What passes for "usual" and "normal" in Hong Kong is getting more and more troubling by the month, week and day. (Yesterday also saw a pro-Beijing man sentenced to six years and four months in prison, after he admitted to stabbing and slashing a teenager in the stomach at the Tai Po 'Lennon tunnel' two years ago. As history professor Jeppe Mulich pointed out, "The absurdity is not that the defendant received a ~6 year sentence, but that sentences in the 4-6 year range are routinely handed out to people for "rioting" offenses. None of which involve the type of violence on display here": specifically, the guilty party in question caused his victim's guts to literally spill out!)
And there's no doubt about Jimmy Lai and Apple Daily being among the Hong Kongers and Hong Kong organizations that are very much in Beijing's sights. Rather than sow further fear into people here though, Hong Kongers being Hong Kongers, this looked to only encourage more open shows of support for Jimmy Lai and Apple Daily today by way of people going off to buy copies of the newspaper today -- in a repeat of what happened last August after Jimmy Lai was first arrested.

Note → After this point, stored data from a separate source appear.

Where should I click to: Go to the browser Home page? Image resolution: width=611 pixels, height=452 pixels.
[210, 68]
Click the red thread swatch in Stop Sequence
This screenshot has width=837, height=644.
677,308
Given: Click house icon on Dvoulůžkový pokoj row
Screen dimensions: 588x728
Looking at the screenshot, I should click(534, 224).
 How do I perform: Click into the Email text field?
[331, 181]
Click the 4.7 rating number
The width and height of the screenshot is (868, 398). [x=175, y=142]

At the first two places I looked for a copy of Apple Daily today, there were no copies of the pro-democracy newspaper in sight even while there were plenty of copies of other newspapers available. Presumably, this is because the outlets had sold out of copies of Apple Daily rather than because they weren't stocking it or anything like that. And at the street stand where I finally got a copy of the newspaper, I saw more copies being delivered while I was there -- so I'm presuming that extra copies were being printed late into the day which, of course, would be a good sign indeed for the publication.
Almost needless to say, Apple Daily really could do with some support right now. As was the case the first time I bought it, it was shocking to see how bereft of ads today's issue of the newspaper was -- and interesting to see that a rare ad in it had been placed by the Hong Kong Polytechnic University (which was itself in the news today for having had researchers involved in the successful landing of China's space probe on Mars). Hopefully, there will be a new round of ads being placed in the pro-democracy publication in the coming days and weeks.
Even before the freezing of Jimmy Lai's assets, yesterday had been a sad day for Apple Daily -- with the announcement being made that its sister publication in Taiwan would cease publication of its print edition next week. On a more positive note: today saw it being bestowed with the Kam Yiu-yu Press Freedom Award -- something announced in a Tweet by fellow award recipient Bao Choy, another Hong Kong media personality who knows what it's like to be prosecuted and penalized by the authorities, yet is still continuing to fight for justice all the same.
P.S. It's not escaped my attention that today also saw a tower block in Gaza City that housed media organizations having been destroyed by the Israeli air force. There's no doubt about it: the press is under attack in too many parts of the world. And while it can feel like those with guns and bombs have the upper hand at present, one also gets the sense that it's because they fear that the pen really can be mightier than the sword.